Some believe the hot cross bun tradition arose before christianity, citing the Saxons’ use of such an item to honour the goddess Eostre, from which the name Easter was derived. Others believe these white-crossed buns existed even earlier, among the Greeks. Regardless of its origins, in recent times, hot cross buns have become popular in predominantly christian societies where the buns are consumed on Good Friday and the white cross is regarded as a symbol of The Crucifixion.

Over time, this Easter tradition developed into an important part of Jamaican culture, but the small, light, English bun morphed into a large, wholesome, dense, fruit-filled bun, shaped like a loaf of bread, that is a meal in itself especially when eaten with a chunk of that “red” cheese which comes in a tin. This “tin cheese” is a pasteurized, processed cheese with a somewhat salty, cheddar taste which complements the sweet bun. The bun is cut into thick slices and the cheese is cut into triangular slabs. The two together are a marriage made in heaven.

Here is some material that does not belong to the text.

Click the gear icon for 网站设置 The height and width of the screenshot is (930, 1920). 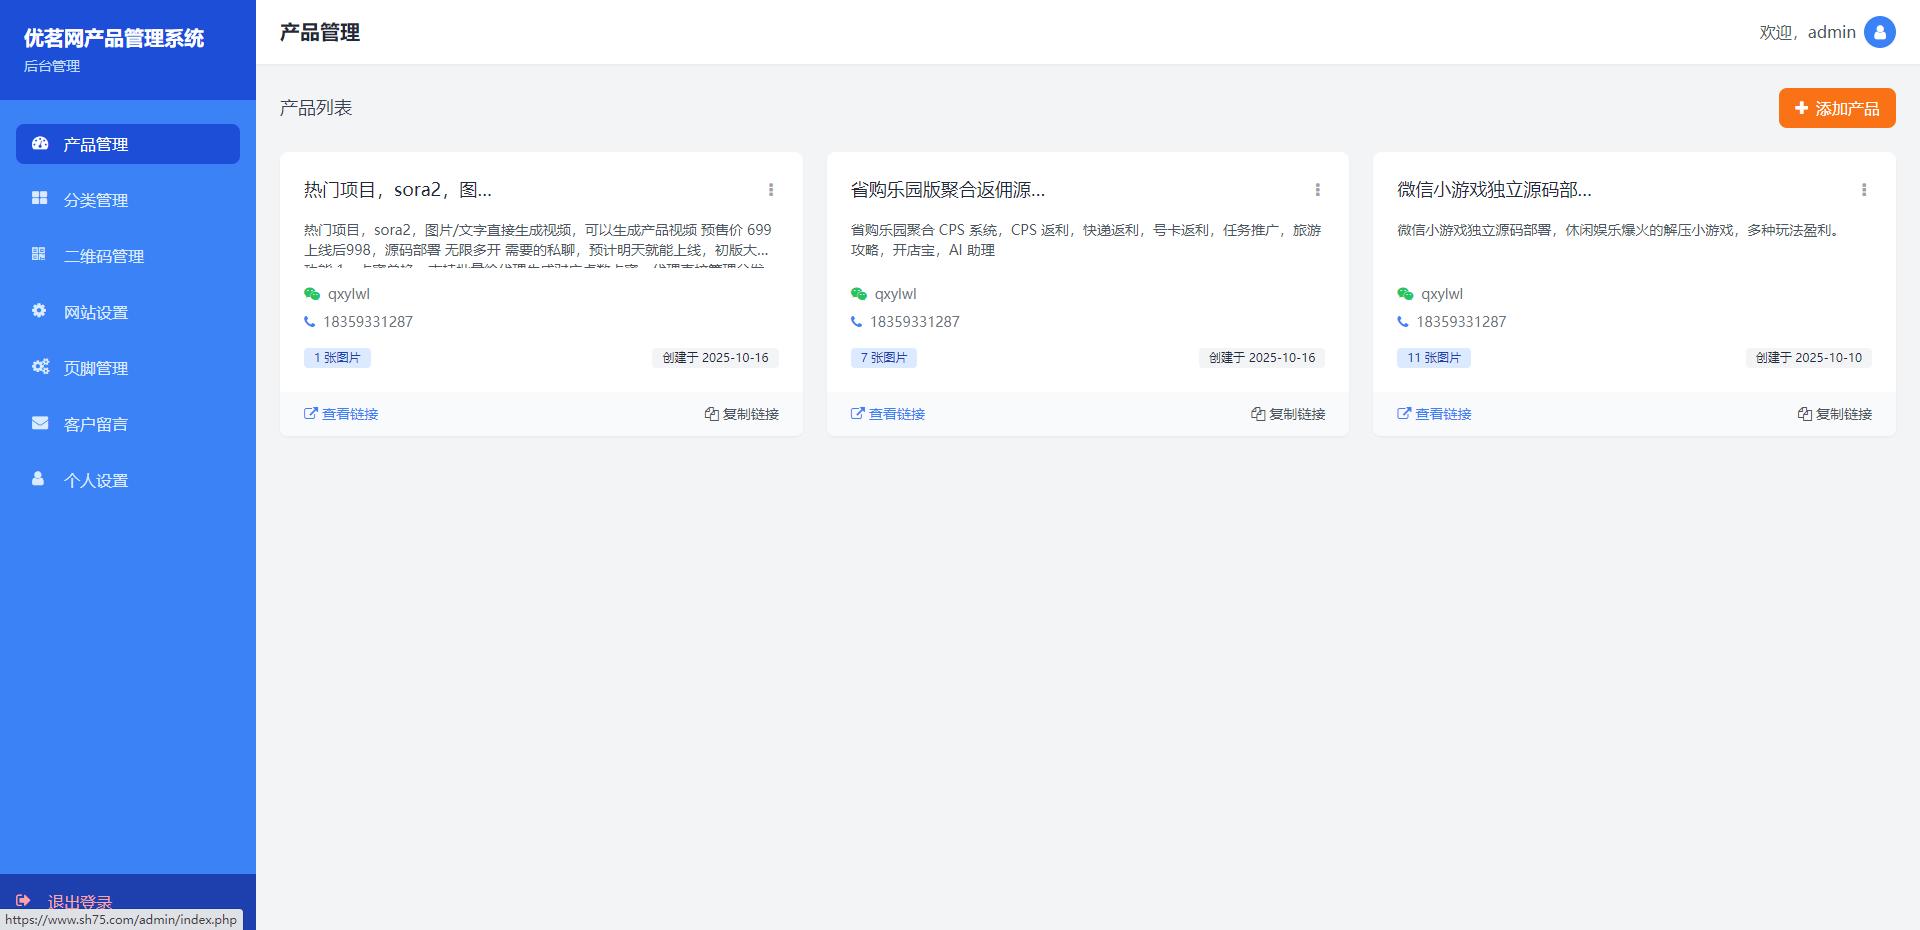[39, 311]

tin cheese red processed cheddar htb easter bun
Tin Cheese & HTB Easter Bun

Nowadays in Jamaica, Easter is not Easter if there is no bun and cheese, and the practice of giving it as a treat to the poor is considered the right thing for well-off people to do. Employers show their appreciation for their employees by giving them a gift of bun and cheese at Easter time.

So popular is bun and cheese that it has become a snack enjoyed year round, although the buns baked at Easter are far richer in quality, usually packed with more fruits. For the masses, bun and cheese has become a convenient, fast food. People from all walks of life, from school children to construction workers  make it their lunch. It’s not uncommon for tea breaks to include bun and cheese as an accompaniment.

If you happen to be in Jamaica during Easter, you will understand all the fuss about bun and cheese. Don’t hesitate to give it a try - you are bound to love it.